(Data items)
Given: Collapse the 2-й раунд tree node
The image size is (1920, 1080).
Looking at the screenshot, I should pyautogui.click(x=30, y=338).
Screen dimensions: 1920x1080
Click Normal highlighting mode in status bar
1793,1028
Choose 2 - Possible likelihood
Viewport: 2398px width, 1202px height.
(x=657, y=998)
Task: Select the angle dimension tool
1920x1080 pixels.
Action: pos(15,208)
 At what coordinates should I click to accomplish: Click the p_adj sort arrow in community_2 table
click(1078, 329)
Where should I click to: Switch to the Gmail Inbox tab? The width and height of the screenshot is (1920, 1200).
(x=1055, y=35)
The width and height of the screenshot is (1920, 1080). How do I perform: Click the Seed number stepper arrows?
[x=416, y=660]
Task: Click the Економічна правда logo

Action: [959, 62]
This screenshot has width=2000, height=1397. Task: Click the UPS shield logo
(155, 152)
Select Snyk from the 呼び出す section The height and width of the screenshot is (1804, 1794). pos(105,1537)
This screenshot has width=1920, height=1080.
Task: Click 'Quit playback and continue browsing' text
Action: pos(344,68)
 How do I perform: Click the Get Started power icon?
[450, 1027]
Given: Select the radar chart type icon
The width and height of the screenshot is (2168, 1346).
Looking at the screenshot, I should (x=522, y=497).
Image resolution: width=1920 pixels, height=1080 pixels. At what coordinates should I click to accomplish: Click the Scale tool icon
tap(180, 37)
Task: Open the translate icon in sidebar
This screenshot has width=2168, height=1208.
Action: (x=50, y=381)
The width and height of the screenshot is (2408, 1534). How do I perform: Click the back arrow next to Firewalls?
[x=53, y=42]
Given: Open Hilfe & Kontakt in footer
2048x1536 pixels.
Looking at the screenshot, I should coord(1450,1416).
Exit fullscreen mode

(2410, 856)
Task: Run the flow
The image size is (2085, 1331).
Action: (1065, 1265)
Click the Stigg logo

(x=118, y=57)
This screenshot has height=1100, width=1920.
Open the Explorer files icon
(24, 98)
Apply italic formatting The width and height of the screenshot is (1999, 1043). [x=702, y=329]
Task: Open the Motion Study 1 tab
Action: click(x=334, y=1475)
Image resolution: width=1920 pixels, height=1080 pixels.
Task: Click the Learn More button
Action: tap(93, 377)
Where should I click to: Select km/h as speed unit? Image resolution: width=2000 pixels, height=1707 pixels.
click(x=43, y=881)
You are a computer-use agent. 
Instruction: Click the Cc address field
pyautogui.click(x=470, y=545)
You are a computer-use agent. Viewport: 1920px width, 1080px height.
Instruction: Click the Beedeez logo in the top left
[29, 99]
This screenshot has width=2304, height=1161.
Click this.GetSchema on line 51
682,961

**About this exercise:** Go through the lines above and copy any that contain "Given".

**Solution to the exercise:**
Given: Collapse the 2-й раунд tree node
Given: Select the radar chart type icon
Given: Open Hilfe & Kontakt in footer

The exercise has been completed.